Os ecos do livro vêm-me à oração. Agitando o ruído das vezes que não quero nem aceito a diferença do outro, apercebo-me do subtil igualitarismo que remanesce em mim.
É aqui que entra a beleza da Santíssima Trindade. Ainda a semana passada, em Pentecostes, perguntava-me: “como é que Deus ama cada pessoa?” Não é duvidar do Seu amor e da possibilidade, mas saber como é que esse amor acontece. N’Ele mesmo há diversidade em Amor único. Isto pode ser demasiado abstracto, mas quando entramos na complexidade humana só pode haver deslumbramento nesse amor. Ainda assim, é difícil: por esta luta constante em querer que as nuvens ou a humanidade sejam num igualitarismo que assusta. E facilmente se julga, eu julgo, mais as pessoas, que as acções, atitudes e comportamentos, na subtileza do não gostar do feitio até ao gozo, burla, acusação de aberração, desejando a sua não-existência.
Acredito claramente que nos podemos aproximar desse amar de Deus a cada pessoa. É caminho árduo, exigente e profundamente libertador. Recordando as palavras de S. Paulo na leitura para este dia, em que “tribulação produz a constância, a constância a virtude sólida, a virtude sólida a esperança”, esse caminho é o da vida.
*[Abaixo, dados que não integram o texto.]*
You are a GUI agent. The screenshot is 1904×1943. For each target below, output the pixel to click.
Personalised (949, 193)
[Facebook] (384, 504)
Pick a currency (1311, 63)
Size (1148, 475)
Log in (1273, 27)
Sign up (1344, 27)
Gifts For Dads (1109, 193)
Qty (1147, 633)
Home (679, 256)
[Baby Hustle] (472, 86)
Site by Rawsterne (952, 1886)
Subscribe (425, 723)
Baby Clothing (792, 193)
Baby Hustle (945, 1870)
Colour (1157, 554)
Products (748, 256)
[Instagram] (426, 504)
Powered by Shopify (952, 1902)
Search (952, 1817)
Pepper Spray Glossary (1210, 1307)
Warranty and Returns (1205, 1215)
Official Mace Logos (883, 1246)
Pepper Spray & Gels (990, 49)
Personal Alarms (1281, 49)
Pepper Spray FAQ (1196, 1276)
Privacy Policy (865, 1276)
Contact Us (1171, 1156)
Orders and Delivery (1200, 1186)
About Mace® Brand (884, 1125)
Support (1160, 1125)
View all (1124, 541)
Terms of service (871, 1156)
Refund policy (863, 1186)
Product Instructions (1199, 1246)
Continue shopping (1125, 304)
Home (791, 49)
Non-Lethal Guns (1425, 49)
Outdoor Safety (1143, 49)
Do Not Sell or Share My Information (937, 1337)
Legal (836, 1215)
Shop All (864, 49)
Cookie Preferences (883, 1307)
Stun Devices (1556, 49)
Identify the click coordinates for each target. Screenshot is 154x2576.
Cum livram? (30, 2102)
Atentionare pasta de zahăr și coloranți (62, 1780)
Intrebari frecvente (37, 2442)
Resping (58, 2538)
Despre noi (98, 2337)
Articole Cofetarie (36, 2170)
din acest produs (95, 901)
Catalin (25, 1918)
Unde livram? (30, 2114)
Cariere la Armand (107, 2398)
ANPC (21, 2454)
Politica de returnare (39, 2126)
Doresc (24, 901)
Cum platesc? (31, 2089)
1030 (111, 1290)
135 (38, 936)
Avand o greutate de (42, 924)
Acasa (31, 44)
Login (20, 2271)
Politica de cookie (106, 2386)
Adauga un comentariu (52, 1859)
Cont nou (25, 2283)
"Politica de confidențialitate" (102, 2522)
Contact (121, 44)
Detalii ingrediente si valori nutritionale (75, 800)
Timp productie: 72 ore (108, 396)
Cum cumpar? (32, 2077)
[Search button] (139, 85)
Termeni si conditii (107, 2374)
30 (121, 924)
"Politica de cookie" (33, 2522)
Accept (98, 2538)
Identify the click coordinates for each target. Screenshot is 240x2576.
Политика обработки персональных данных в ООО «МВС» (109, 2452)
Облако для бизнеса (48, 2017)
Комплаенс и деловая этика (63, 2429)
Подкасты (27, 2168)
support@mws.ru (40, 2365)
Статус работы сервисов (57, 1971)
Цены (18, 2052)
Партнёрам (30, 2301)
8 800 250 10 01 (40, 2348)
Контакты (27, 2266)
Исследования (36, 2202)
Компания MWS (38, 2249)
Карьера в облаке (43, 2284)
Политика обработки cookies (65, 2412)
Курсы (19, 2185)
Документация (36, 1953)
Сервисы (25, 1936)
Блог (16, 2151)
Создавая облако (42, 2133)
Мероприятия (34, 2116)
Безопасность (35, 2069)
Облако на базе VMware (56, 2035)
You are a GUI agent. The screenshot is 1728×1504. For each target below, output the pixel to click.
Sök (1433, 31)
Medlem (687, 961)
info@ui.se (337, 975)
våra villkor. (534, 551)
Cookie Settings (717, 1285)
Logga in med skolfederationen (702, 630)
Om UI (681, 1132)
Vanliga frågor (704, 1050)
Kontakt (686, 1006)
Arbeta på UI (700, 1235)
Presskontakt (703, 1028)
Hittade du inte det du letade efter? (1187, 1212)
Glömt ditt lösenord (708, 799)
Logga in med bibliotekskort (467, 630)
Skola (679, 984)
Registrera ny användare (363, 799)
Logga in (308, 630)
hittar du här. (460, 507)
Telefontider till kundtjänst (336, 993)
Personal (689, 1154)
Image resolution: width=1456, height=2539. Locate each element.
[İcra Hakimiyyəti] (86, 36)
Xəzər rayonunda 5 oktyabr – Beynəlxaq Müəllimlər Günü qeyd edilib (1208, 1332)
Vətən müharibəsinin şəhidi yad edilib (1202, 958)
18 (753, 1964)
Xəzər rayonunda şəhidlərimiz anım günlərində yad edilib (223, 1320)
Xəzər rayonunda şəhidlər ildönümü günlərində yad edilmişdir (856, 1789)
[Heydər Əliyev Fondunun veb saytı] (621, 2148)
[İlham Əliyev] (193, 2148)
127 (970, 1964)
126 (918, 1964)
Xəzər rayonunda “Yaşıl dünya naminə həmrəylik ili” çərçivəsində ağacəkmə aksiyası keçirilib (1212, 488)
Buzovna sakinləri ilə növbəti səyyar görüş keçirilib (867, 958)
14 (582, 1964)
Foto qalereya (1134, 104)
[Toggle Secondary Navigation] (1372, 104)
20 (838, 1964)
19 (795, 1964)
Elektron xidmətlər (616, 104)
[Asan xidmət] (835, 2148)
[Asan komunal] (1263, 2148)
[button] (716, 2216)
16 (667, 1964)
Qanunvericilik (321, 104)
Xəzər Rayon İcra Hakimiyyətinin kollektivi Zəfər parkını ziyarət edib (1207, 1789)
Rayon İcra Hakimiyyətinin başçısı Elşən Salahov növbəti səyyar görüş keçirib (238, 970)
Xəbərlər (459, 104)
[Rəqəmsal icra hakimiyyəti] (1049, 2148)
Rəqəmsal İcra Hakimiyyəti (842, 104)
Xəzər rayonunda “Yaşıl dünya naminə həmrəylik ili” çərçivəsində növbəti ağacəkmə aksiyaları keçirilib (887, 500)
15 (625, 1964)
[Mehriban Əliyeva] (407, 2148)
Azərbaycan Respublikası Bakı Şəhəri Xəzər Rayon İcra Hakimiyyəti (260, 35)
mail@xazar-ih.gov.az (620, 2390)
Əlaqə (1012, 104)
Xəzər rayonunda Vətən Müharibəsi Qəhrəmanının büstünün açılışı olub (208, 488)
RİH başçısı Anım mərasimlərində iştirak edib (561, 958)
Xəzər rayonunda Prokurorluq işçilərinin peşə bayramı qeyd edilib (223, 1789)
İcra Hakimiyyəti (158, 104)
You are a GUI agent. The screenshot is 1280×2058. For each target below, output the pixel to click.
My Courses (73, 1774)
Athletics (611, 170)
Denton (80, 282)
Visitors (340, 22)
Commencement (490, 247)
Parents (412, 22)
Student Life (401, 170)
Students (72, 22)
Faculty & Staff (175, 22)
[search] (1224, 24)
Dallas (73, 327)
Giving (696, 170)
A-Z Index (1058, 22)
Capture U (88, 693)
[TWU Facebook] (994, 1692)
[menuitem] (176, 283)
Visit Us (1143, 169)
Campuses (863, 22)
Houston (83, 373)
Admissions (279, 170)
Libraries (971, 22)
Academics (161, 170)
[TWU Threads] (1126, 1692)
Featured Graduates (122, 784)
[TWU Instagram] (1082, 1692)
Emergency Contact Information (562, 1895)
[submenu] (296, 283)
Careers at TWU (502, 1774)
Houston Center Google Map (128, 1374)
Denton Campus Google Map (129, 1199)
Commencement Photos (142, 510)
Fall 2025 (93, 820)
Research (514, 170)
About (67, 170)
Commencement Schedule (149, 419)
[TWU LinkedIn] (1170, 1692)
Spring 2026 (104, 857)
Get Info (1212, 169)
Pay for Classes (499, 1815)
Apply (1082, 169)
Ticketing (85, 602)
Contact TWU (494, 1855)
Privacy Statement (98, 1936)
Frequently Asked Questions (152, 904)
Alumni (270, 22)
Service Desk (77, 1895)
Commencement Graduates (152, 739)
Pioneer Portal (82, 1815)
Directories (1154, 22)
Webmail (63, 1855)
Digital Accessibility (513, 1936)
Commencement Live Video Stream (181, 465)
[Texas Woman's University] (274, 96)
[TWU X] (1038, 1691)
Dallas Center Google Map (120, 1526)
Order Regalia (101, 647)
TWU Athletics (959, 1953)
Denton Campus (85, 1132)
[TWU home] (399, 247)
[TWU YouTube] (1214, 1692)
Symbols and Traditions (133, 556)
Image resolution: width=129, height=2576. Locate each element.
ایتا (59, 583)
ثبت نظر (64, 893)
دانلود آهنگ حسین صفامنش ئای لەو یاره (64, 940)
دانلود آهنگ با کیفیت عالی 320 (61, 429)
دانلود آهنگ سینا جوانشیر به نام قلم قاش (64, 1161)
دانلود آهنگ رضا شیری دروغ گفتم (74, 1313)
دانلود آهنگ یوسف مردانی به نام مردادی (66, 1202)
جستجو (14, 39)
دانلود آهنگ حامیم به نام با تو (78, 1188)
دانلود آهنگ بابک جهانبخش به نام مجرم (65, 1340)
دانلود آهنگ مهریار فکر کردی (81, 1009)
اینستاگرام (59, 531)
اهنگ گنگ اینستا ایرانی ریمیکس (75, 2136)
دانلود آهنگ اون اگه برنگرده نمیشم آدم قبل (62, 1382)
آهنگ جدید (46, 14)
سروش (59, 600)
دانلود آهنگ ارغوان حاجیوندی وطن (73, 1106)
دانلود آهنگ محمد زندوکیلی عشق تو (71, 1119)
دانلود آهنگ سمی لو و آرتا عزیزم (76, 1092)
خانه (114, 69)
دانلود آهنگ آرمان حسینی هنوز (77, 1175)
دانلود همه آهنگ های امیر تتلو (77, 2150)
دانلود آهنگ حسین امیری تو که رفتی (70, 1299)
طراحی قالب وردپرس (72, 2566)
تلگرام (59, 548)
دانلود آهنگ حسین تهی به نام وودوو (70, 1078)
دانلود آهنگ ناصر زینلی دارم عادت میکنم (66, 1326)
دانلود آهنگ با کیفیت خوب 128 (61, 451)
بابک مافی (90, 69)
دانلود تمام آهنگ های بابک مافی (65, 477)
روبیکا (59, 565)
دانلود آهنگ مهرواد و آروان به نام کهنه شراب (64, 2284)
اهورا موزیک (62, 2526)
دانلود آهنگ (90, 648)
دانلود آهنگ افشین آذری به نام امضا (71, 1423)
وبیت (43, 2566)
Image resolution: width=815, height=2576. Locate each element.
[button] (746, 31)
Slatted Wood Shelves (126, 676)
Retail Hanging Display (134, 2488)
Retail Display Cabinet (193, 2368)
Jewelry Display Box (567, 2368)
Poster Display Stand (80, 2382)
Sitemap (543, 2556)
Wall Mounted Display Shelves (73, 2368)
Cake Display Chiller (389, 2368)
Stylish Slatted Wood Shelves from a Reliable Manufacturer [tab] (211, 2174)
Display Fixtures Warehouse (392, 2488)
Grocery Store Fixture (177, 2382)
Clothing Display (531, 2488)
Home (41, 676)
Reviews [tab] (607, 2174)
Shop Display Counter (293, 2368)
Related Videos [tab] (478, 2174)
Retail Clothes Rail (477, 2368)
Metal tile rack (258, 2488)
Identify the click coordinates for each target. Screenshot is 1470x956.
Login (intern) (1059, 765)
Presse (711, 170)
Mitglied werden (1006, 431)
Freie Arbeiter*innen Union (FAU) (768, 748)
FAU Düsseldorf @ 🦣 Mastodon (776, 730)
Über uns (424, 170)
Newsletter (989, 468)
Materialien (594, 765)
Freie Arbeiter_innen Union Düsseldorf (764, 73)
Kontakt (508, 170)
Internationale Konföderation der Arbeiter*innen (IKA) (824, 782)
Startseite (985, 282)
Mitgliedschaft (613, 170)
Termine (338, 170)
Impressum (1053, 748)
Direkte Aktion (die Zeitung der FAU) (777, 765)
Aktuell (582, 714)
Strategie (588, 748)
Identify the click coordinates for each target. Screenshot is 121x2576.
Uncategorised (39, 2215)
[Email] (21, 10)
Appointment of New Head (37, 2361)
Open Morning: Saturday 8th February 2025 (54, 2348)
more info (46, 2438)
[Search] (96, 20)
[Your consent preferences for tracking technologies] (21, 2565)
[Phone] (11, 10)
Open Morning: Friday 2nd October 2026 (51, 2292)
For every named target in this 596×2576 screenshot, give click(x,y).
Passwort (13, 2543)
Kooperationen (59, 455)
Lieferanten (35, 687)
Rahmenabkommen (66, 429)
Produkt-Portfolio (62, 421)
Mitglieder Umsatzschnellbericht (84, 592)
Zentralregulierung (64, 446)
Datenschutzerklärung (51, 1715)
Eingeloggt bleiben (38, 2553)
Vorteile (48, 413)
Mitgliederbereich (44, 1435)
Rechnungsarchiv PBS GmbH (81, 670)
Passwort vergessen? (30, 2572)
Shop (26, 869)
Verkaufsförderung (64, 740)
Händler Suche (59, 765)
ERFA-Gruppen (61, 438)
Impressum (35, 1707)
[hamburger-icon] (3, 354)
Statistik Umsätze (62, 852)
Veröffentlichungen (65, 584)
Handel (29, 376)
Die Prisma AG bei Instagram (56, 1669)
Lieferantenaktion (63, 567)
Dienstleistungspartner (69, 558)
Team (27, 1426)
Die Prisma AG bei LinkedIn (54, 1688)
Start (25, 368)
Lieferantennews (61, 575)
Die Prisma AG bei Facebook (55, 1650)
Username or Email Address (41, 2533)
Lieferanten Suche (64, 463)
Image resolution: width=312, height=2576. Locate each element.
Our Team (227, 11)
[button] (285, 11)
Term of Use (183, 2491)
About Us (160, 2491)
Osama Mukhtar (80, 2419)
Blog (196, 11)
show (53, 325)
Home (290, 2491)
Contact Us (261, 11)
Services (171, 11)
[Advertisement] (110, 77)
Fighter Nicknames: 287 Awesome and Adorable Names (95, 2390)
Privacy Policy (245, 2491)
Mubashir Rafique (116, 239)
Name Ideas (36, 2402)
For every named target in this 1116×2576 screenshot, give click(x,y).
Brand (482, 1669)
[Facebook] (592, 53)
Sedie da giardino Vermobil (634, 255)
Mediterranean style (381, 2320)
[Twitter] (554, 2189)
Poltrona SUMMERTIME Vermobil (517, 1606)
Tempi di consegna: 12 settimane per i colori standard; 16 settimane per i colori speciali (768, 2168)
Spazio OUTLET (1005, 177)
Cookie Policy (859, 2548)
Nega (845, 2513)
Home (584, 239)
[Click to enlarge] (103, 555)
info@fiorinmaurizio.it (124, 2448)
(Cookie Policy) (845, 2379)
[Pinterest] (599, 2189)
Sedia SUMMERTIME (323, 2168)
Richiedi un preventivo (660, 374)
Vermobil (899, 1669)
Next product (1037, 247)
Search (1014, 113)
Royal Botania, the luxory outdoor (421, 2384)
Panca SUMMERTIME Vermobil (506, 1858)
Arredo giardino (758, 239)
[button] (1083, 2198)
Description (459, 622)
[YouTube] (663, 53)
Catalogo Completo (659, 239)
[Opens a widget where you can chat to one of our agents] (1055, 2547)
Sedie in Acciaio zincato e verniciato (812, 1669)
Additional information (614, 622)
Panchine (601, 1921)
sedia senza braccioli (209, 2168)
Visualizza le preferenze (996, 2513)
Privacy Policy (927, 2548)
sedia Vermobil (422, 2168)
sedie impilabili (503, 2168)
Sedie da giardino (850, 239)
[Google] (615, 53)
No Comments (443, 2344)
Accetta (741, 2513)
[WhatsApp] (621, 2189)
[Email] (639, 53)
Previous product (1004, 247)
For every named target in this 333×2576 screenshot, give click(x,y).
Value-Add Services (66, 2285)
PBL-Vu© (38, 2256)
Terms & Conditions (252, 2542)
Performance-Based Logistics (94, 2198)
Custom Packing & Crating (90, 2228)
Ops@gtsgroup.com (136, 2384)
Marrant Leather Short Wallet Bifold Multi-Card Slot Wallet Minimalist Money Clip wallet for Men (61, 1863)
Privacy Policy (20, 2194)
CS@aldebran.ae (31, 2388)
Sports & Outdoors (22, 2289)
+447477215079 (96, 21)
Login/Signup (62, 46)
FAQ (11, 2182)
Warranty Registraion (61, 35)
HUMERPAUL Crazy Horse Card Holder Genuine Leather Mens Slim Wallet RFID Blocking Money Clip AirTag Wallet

Afinal, continua S. Paulo, “a esperança não engana, porque o amor de Deus foi derramado em nossos corações pelo Espírito Santo que nos foi dado.” Em passos de ajuda, há para mim coisas fundamentais: o silêncio, a libertação dos auto-enganos, muito amor próprio, levando à cada vez maior abertura de coração em, no que me é possível, pôr-me no lugar do outro… e amar, simplesmente amar como Deus ama.